Provided data:

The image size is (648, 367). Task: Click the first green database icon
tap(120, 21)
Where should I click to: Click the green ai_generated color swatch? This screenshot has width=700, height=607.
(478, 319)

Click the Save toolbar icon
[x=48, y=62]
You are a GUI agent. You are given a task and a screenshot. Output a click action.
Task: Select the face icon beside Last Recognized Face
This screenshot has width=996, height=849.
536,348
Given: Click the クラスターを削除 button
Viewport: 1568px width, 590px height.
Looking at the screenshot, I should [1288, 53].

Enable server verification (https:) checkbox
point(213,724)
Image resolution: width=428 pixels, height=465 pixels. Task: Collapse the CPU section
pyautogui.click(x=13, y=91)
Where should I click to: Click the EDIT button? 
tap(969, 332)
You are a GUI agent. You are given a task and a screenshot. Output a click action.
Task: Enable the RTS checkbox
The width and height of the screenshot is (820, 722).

About this exercise: Write out, word for word, all lines from the line that holds "Given: Click the クラスターを削除 button" through the last line of the listing, with both end lines kept.

Result below:
Given: Click the クラスターを削除 button
Viewport: 1568px width, 590px height.
Looking at the screenshot, I should [1288, 53].

Enable server verification (https:) checkbox
point(213,724)
Image resolution: width=428 pixels, height=465 pixels. Task: Collapse the CPU section
pyautogui.click(x=13, y=91)
Where should I click to: Click the EDIT button? 
tap(969, 332)
You are a GUI agent. You are given a task and a screenshot. Output a click action.
Task: Enable the RTS checkbox
The width and height of the screenshot is (820, 722).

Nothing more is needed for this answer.